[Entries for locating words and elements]
++++++++++

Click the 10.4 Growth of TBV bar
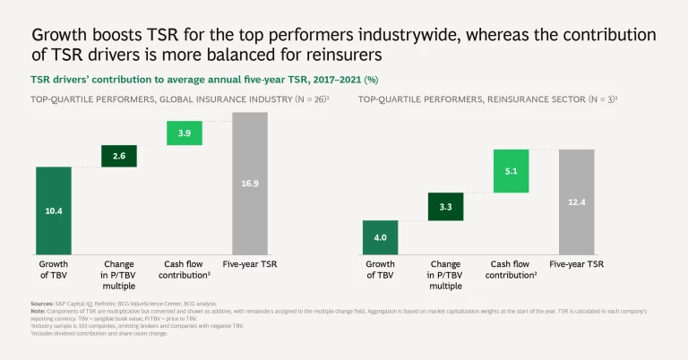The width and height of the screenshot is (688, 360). (53, 210)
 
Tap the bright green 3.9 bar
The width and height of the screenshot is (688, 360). (184, 132)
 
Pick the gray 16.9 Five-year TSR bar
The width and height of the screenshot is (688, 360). (250, 183)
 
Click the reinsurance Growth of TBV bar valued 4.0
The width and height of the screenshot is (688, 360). (380, 237)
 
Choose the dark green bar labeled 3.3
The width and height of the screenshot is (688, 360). (445, 206)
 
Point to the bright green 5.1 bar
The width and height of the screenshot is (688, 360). (511, 170)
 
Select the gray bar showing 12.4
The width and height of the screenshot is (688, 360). (577, 201)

++++++++++

> What needs to be done
Print all of the records above line for line without altering any wording, and leave the pictures out.

> Task answer
Click the 10.4 Growth of TBV bar
The width and height of the screenshot is (688, 360). (53, 210)
 
Tap the bright green 3.9 bar
The width and height of the screenshot is (688, 360). (184, 132)
 
Pick the gray 16.9 Five-year TSR bar
The width and height of the screenshot is (688, 360). (250, 183)
 
Click the reinsurance Growth of TBV bar valued 4.0
The width and height of the screenshot is (688, 360). (380, 237)
 
Choose the dark green bar labeled 3.3
The width and height of the screenshot is (688, 360). (445, 206)
 
Point to the bright green 5.1 bar
The width and height of the screenshot is (688, 360). (511, 170)
 
Select the gray bar showing 12.4
The width and height of the screenshot is (688, 360). (577, 201)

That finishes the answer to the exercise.